Textauszug
==========

Wirtschaftliche Folgen der Flüchtlingswelle
14. September 2015Wie sind die kurzfristigen Auswirkungen?
Experten rechnen mit einem leicht höheren Bruttoinlandsprodukt - sowohl in diesem als auch im kommenden Jahr. "In Deutschland dürfte die Wirtschaftsleistung 2015/16 grob geschätzt um ein viertel Prozent steigen", schätzt Holger Sandte, Europa-Chefvolkswirt der Großbank Nordea. Sein Argument: Der Staat erhöht seine Ausgaben zur Unterbringung der Asylbewerber. "Schätzungen gehen von Kosten der Unterbringung und Versorgung von rund 12.000 Euro pro Person pro Jahr aus", erklärt der Experte. "Das wären Mehrausgaben von 5,4 Mrd Euro oder knapp 0,2 Prozent des für 2015 erwarteten nominalen Bruttoinlandsprodukts." Das wirkt wie ein Mini-Konjunkturprogramm.
Was wird sich mittelfristig ändern?
Bis 2020 dürfte die starke Zuwanderung das Bruttoinlandsprodukt um etwa 1,7 Prozent erhöhen, sagt der Deutschland-Chefvolkswirt von UniCredit, Andreas Rees. "Das entspricht einem Zuwachs von rund 50 Milliarden Euro, verglichen mit einem Szenario ohne zusätzliche Einwanderung." In seinen Berechnungen schätzt der Experte, dass in diesem Jahr - wie von der Bundesregierung vorausgesagt - etwa 800.000 Flüchtlinge nach Deutschland kommen, in den Jahren danach jeweils rund 500.000. "Wenn man davon ausgeht, dass jeder zweite Einwanderer mittelfristig einen Job findet, dann erhöht sich dadurch das Arbeitskräfteangebot", sagte Rees. "Das ist eine Chance für mehr Wachstum in Deutschland in den kommenden Jahren."
Braucht die Wirtschaft eine starke Zuwanderung?

==========

Daten
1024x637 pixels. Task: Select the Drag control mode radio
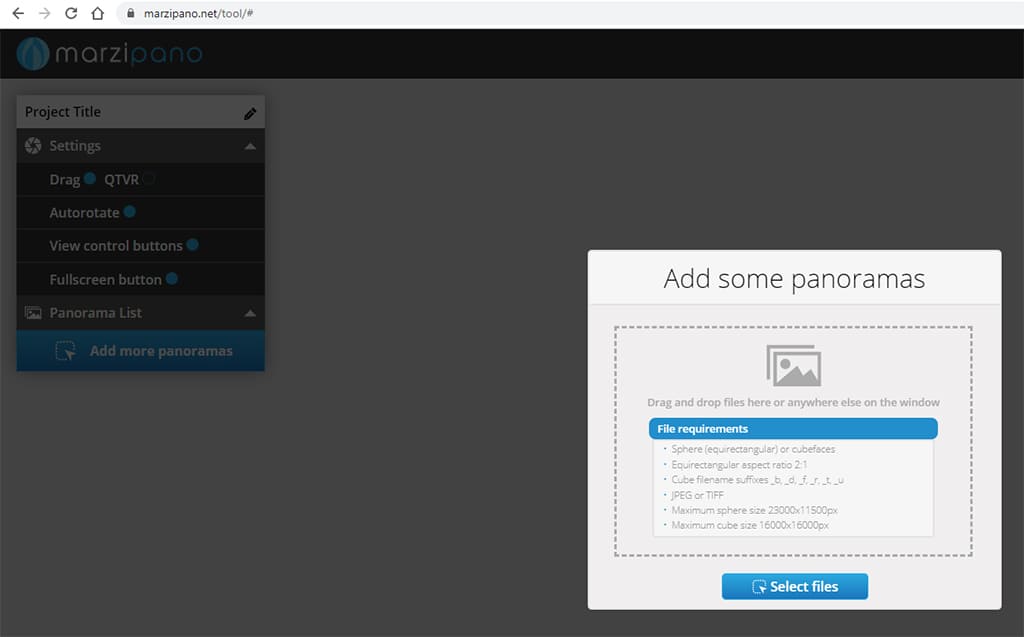(x=90, y=179)
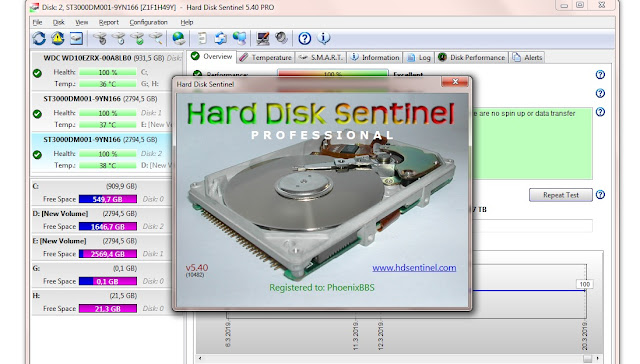Click the info bubble toolbar icon
This screenshot has height=364, width=640.
tap(324, 38)
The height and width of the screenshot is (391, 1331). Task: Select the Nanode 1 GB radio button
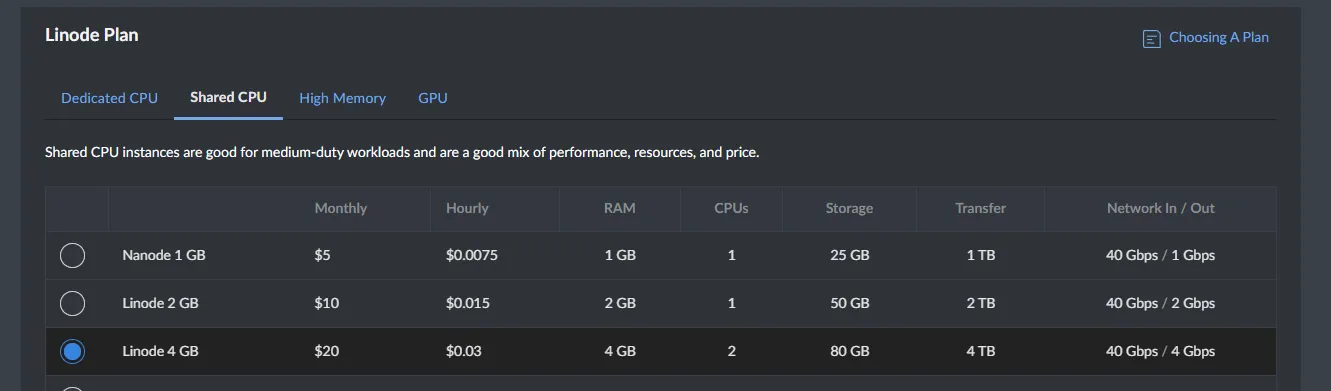(72, 255)
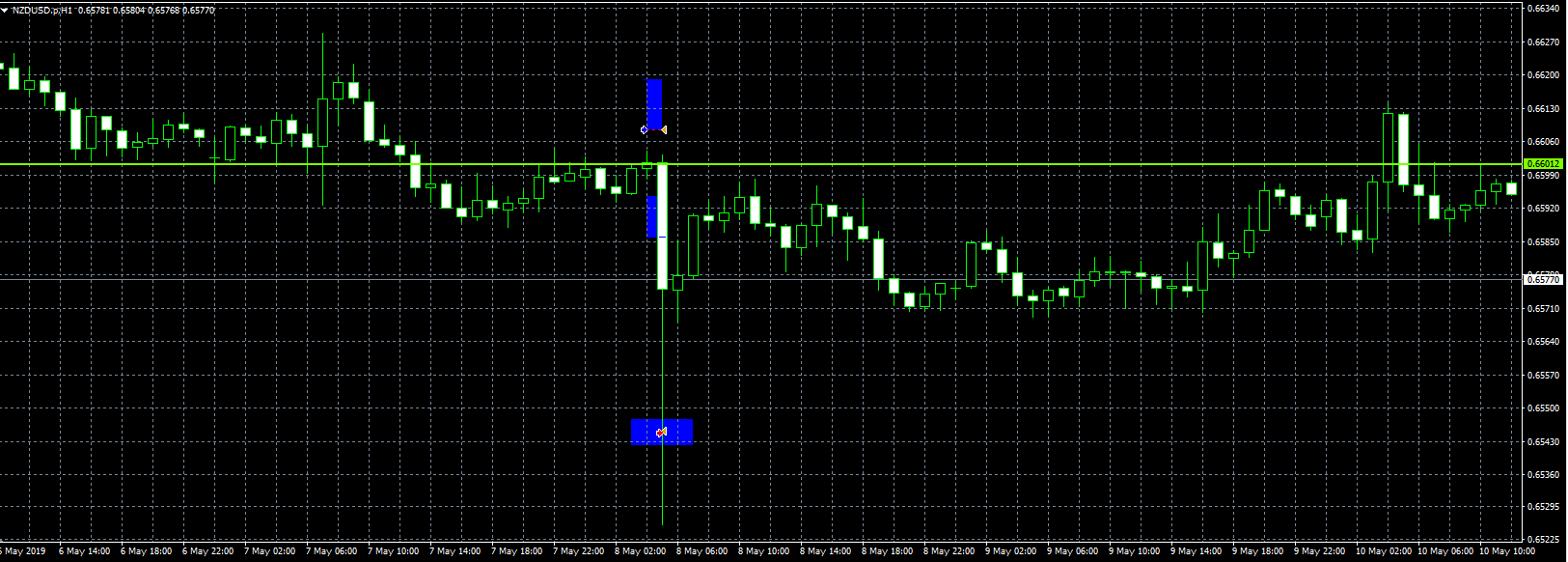Click the NZDUSD.p,H1 chart title text
This screenshot has width=1568, height=562.
coord(41,10)
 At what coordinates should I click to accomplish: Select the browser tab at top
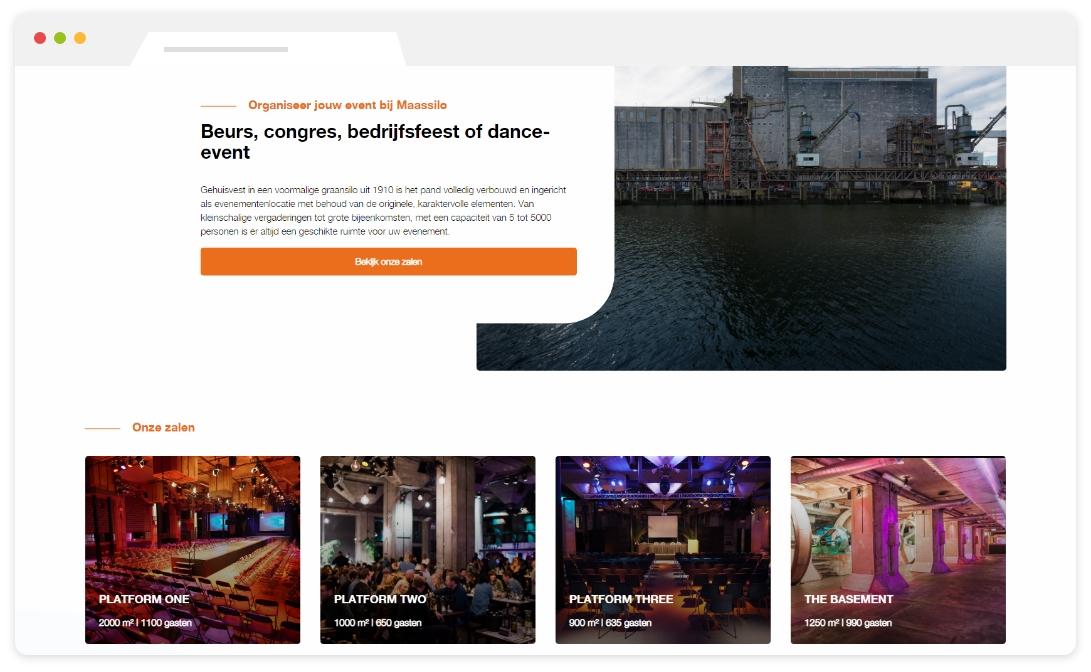point(268,49)
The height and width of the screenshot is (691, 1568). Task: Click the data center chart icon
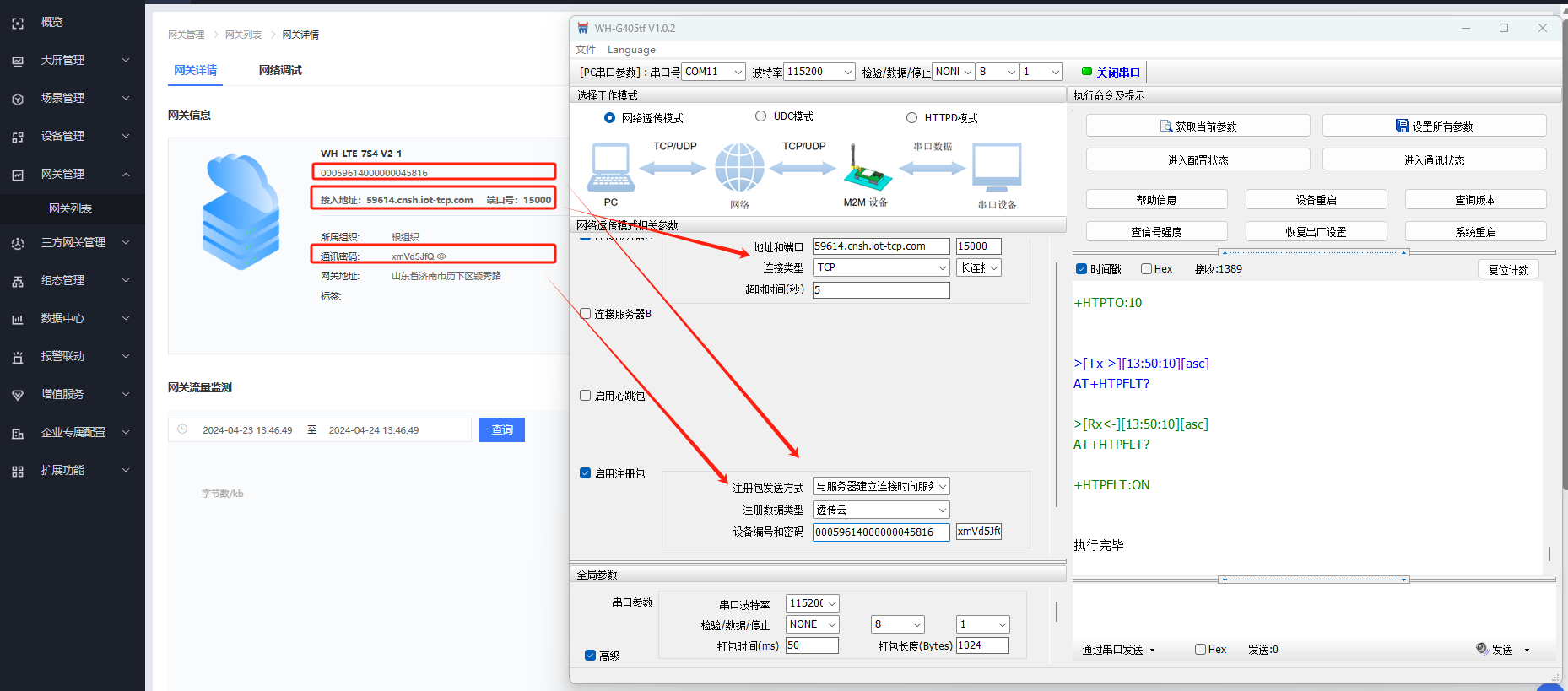coord(18,319)
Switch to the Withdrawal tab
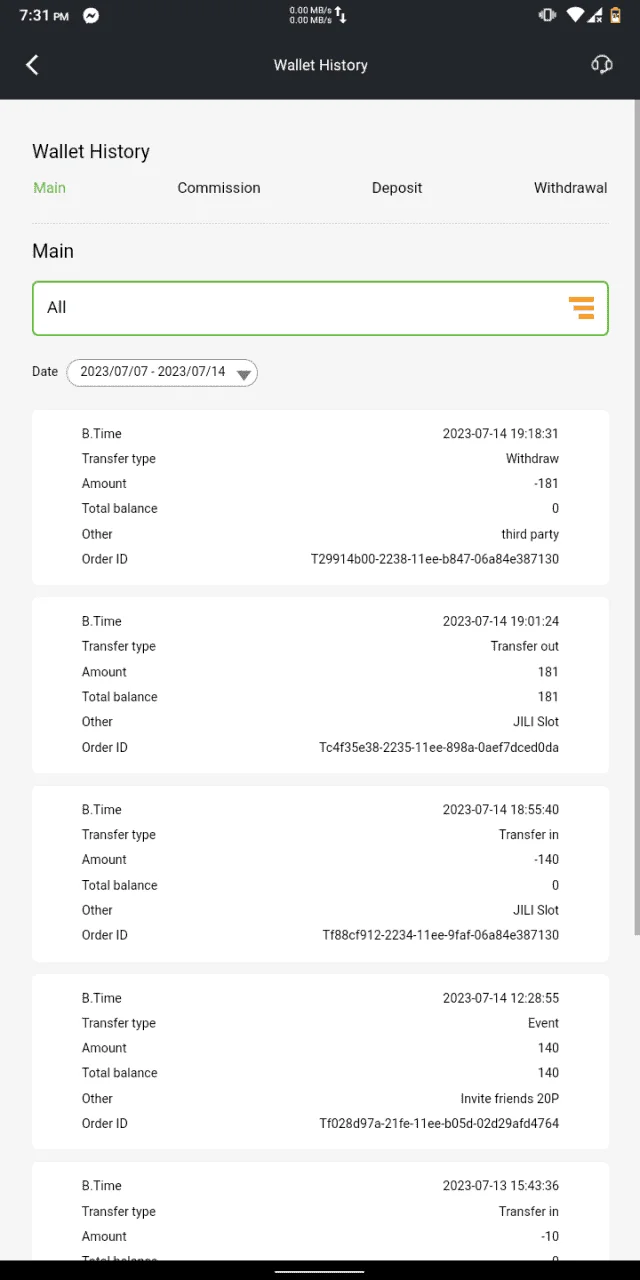640x1280 pixels. pos(570,188)
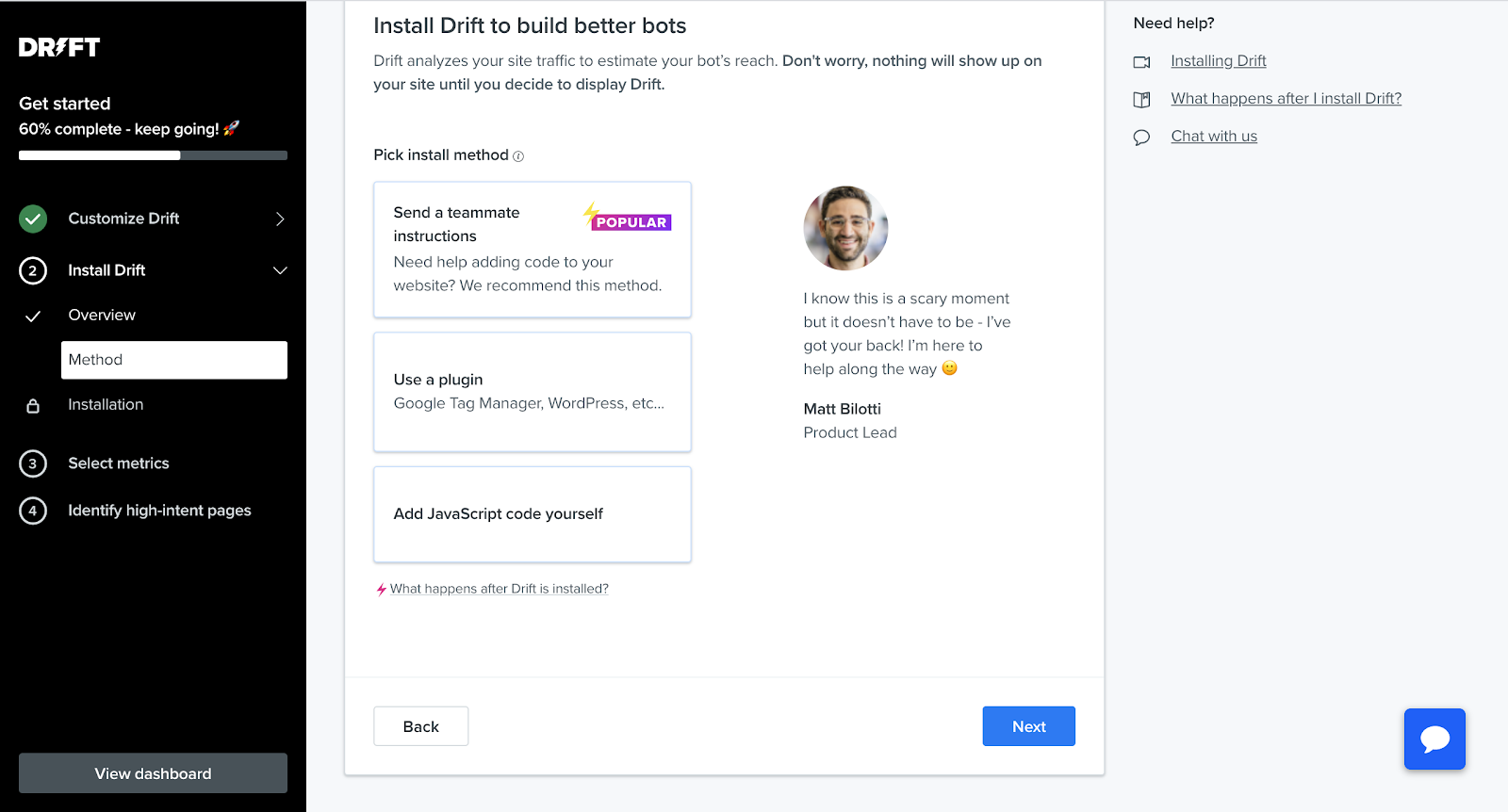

==========

Material erkunden
A. Aktualisiere im Textauszug alles von „Wirtschaftliche Folgen der“ bis hinunter zu „wie ein Mini-Konjunkturprogramm.“. Ersetze dabei „Asylbewerber“ durch „Schutzsuchenden“.
B. Mit wie vielen Flüchtlingen pro Jahr rechnet Andreas Rees laut Textauszug für die Jahre nach diesem Jahr?
C. Fasse den Absatz im Textauszug, der mit „Bis 2020 dürfte“ beginnt, als Liste zusammen und behalte die wesentlichen Fakten bei.

Antworten je Aufgabe
A.
Wirtschaftliche Folgen der Flüchtlingswelle
14. September 2015Wie sind die kurzfristigen Auswirkungen?
Experten rechnen mit einem leicht höheren Bruttoinlandsprodukt - sowohl in diesem als auch im kommenden Jahr. "In Deutschland dürfte die Wirtschaftsleistung 2015/16 grob geschätzt um ein viertel Prozent steigen", schätzt Holger Sandte, Europa-Chefvolkswirt der Großbank Nordea. Sein Argument: Der Staat erhöht seine Ausgaben zur Unterbringung der Schutzsuchenden. "Schätzungen gehen von Kosten der Unterbringung und Versorgung von rund 12.000 Euro pro Person pro Jahr aus", erklärt der Experte. "Das wären Mehrausgaben von 5,4 Mrd Euro oder knapp 0,2 Prozent des für 2015 erwarteten nominalen Bruttoinlandsprodukts." Das wirkt wie ein Mini-Konjunkturprogramm.

B. Mit jeweils rund 500.000.

C.
- Andreas Rees, Deutschland-Chefvolkswirt von UniCredit, erwartet, dass die starke Zuwanderung das Bruttoinlandsprodukt bis 2020 um etwa 1,7 Prozent erhöht.
- Gegenüber einem Szenario ohne zusätzliche Einwanderung entspricht das rund 50 Milliarden Euro.
- Seine Annahme: etwa 800.000 Flüchtlinge in diesem Jahr, danach jeweils rund 500.000 pro Jahr.
- Wenn jeder zweite Einwanderer mittelfristig einen Job findet, steigt das Arbeitskräfteangebot.
- Darin sieht Rees eine Chance für mehr Wachstum in den kommenden Jahren.